Question

What is the probability of getting a face card when a card is drawn from a pack of 52 cards
A). $${\displaystyle \frac{1}{13}}$$
B). $${\displaystyle \frac{2}{13}}$$
C). $${\displaystyle \frac{3}{13}}$$
D). $${\displaystyle \frac{1}{26}}$$

Answer 1

Hint: This problem is related to probability. In this we need to know the total numbers of cards and the total number of face cards. So that the ratio of total number of face cards to the total number of cards will be the probability. Also we should know what face cards are. They are the symbolized cards as J,Q,K in all four suites.

Complete step-by-step solution:
Given that we have to find the probability of getting a face card from a pack of 52 cards.
Now we know that in a deck of 52 cards there are four suits.
Each suite has 13 cards. And in those 13 cards there are 3 face cards: jack(J), queen(Q) and king(K).
Thus there are 12 face cards in total.
Thus we can find the probability as,
$$P(E)={\displaystyle \frac{\text{Number of face cards}}{\text{Total number of cards}}}$$
Now we will write the numbers in the above cards as,
$$={\displaystyle \frac{12}{52}}$$
Thus on dividing we get,
$$={\displaystyle \frac{3}{13}}$$
Thus the probability of getting the face card is $${\displaystyle \frac{3}{13}}$$.

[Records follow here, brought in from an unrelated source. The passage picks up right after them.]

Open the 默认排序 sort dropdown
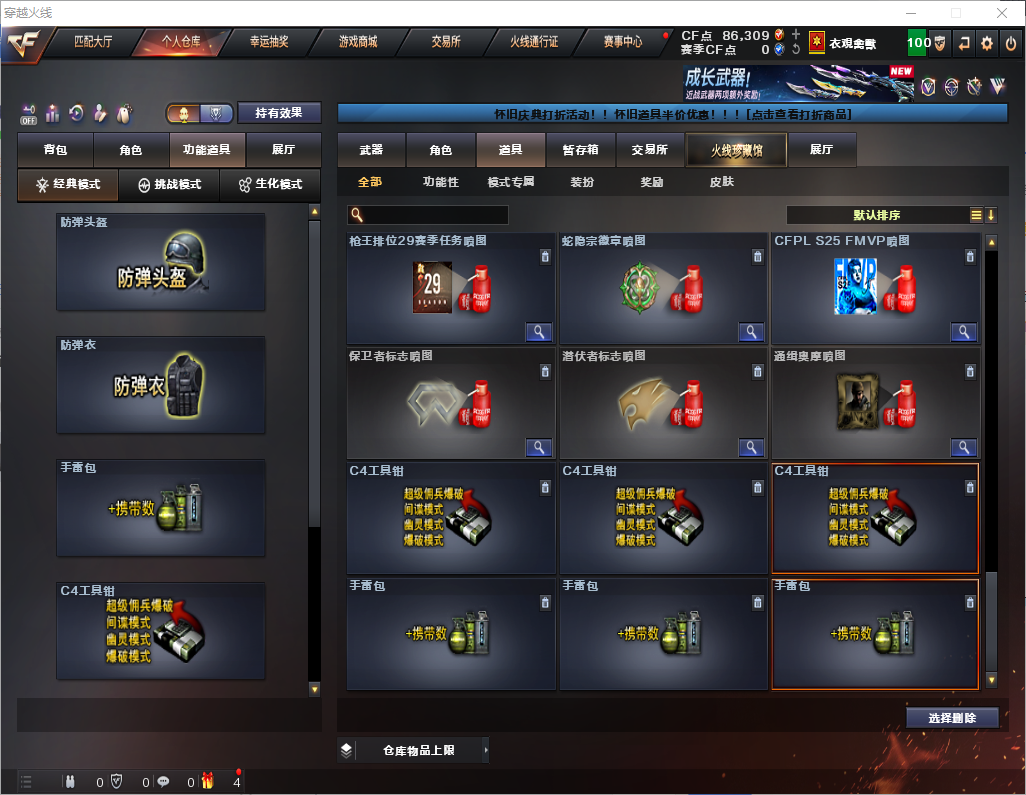point(876,215)
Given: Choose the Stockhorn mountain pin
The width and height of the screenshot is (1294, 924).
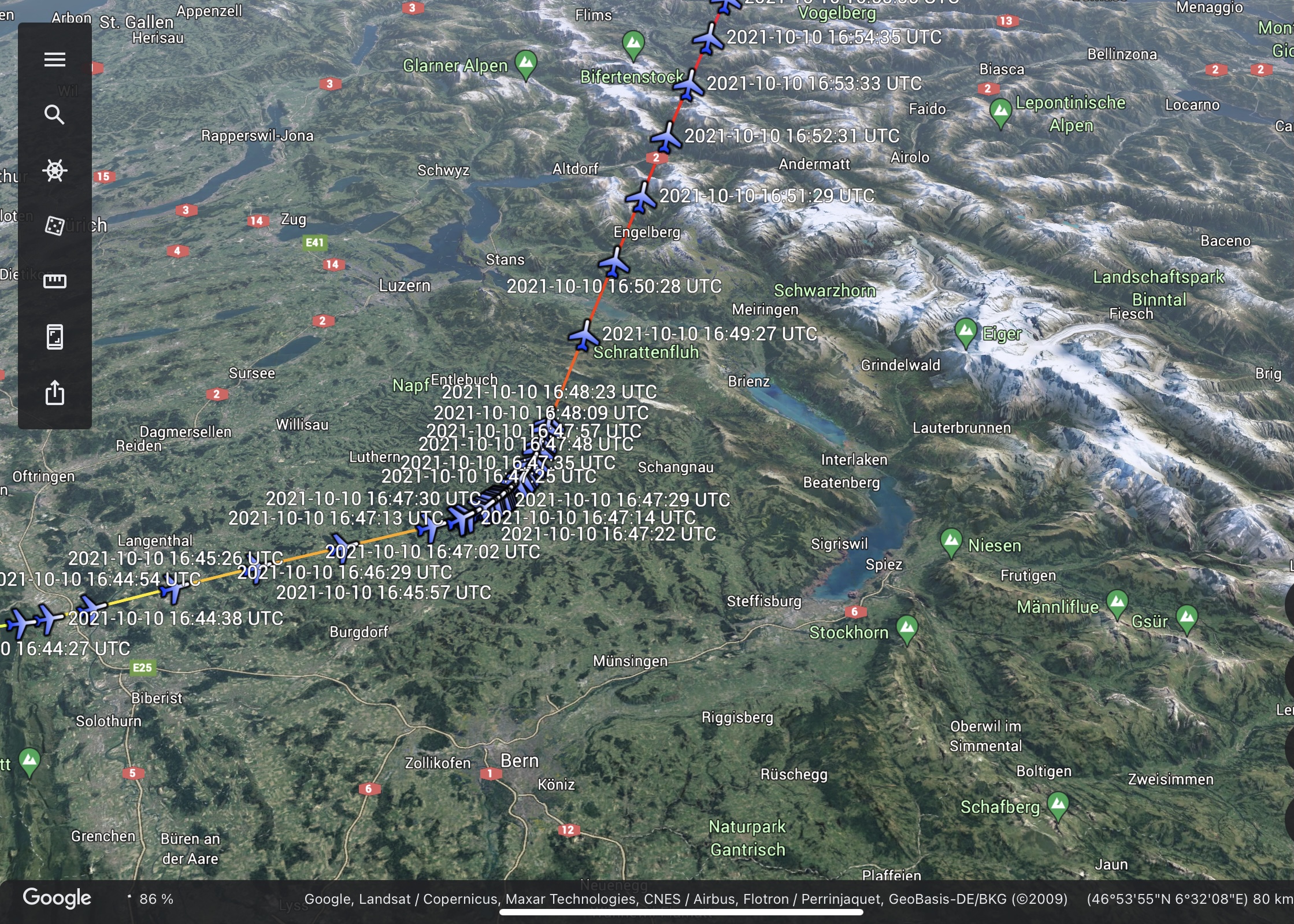Looking at the screenshot, I should point(907,628).
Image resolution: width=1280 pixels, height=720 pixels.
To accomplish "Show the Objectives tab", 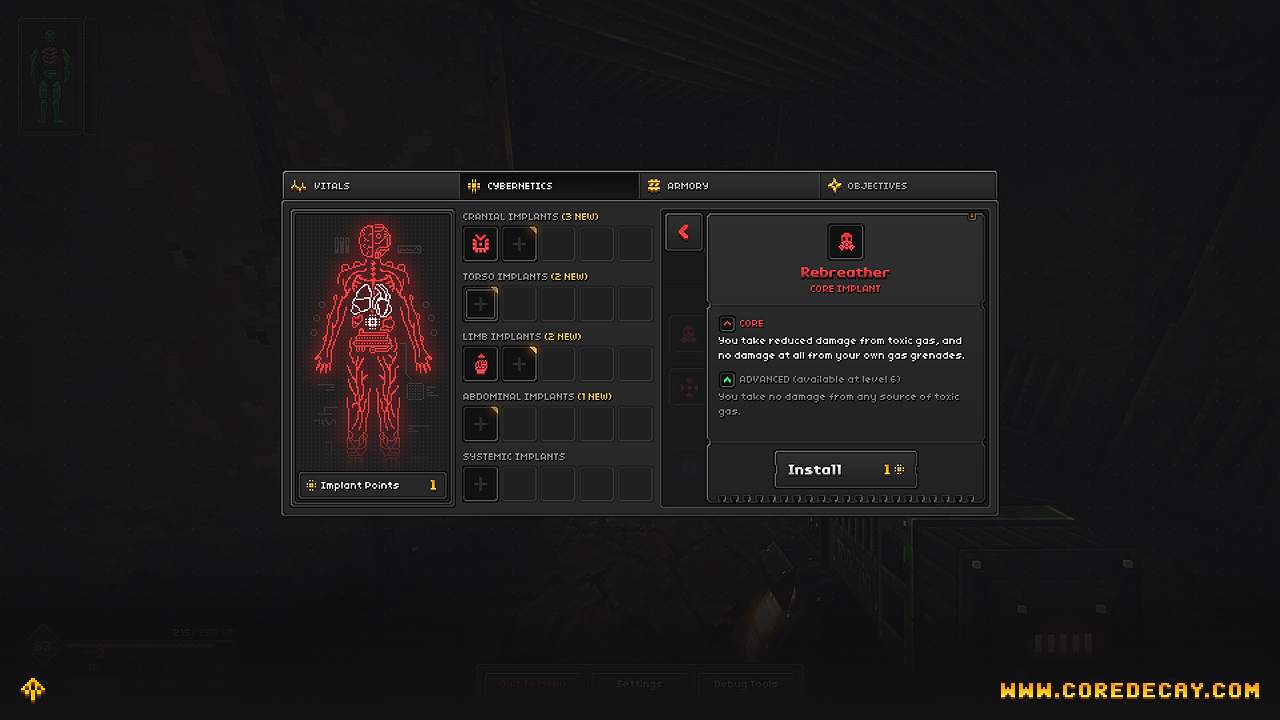I will [908, 186].
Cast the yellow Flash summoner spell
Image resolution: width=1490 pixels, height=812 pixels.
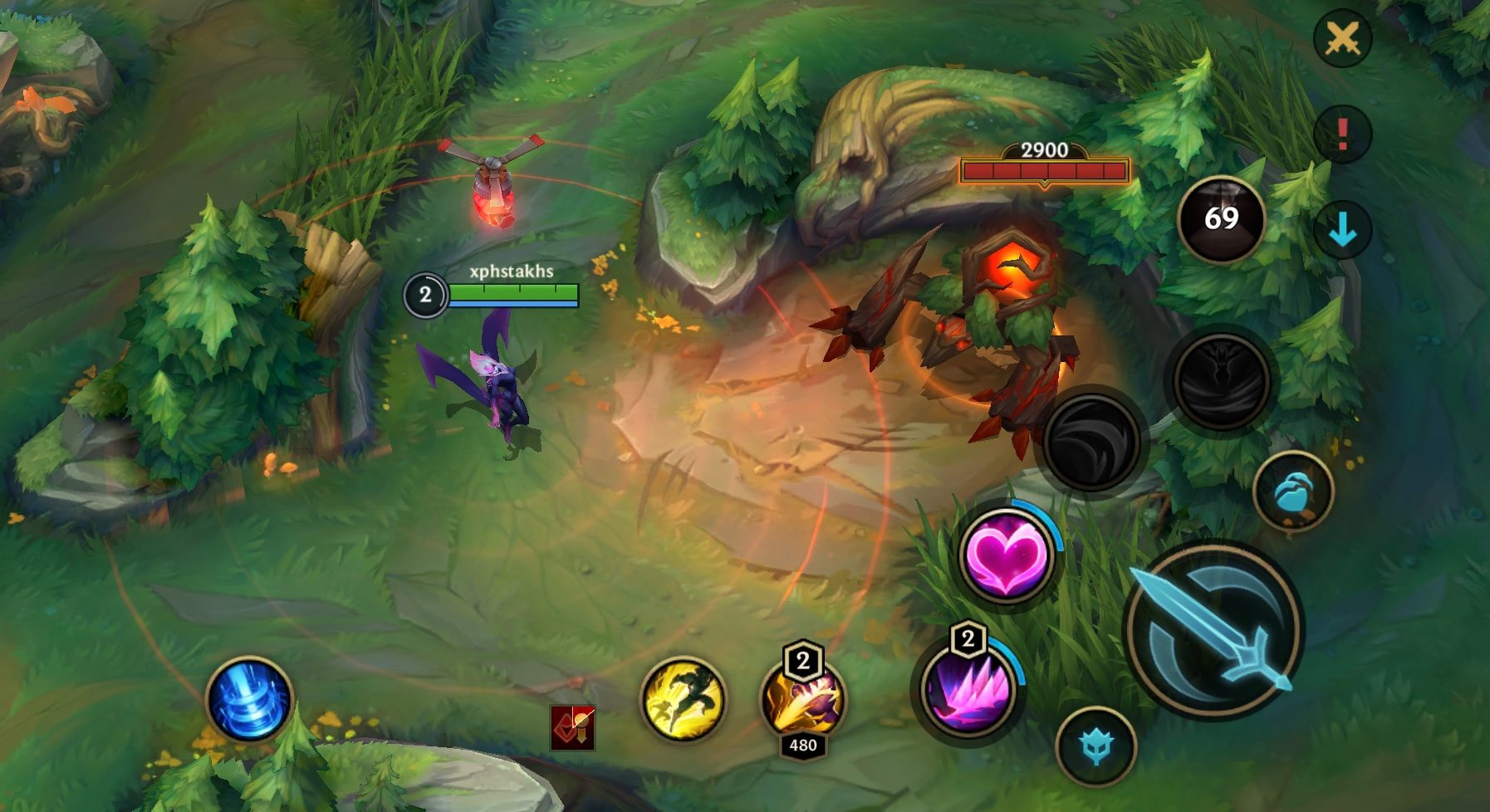pyautogui.click(x=683, y=699)
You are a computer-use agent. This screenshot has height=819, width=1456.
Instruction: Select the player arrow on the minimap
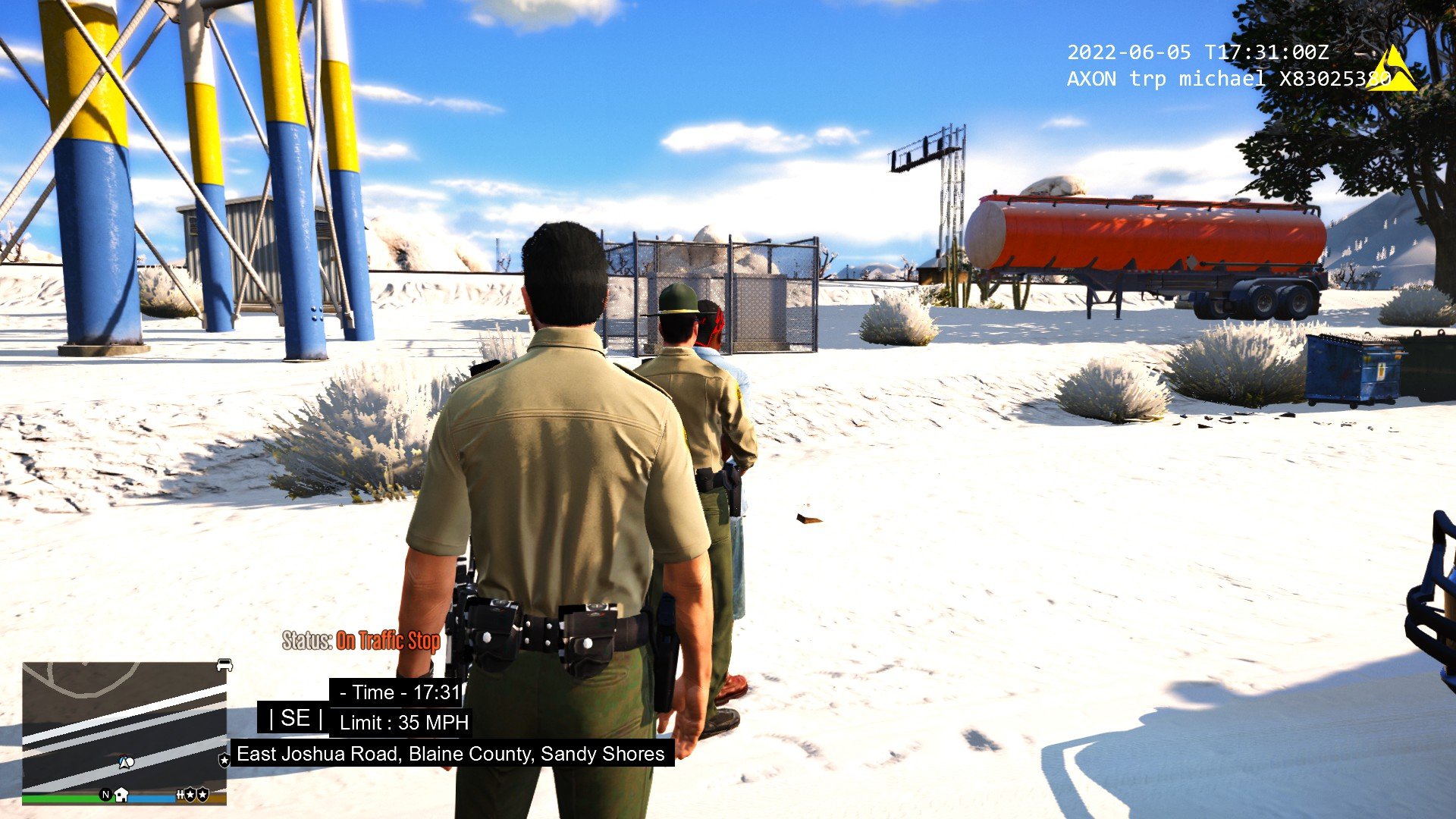pyautogui.click(x=125, y=762)
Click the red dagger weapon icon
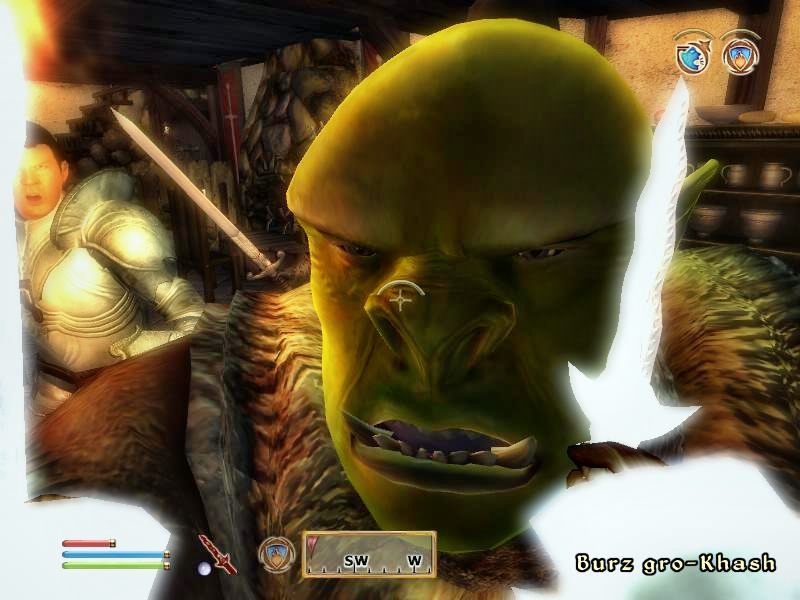800x600 pixels. (x=215, y=553)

Note: Here note that, we are asked the probability of overall face cards in a deck of 52 cards. If we are asked to find the probability of face cards in a particular suite then that will be $${\displaystyle \frac{3}{13}}$$ because the face cards in a suite are 3 and the number of cards in a suite is 13.
Also note that a particular face card can also be asked. Like there are 4 J,Q,K in a deck. So the probability of a particular face card is $${\displaystyle \frac{1}{13}}$$.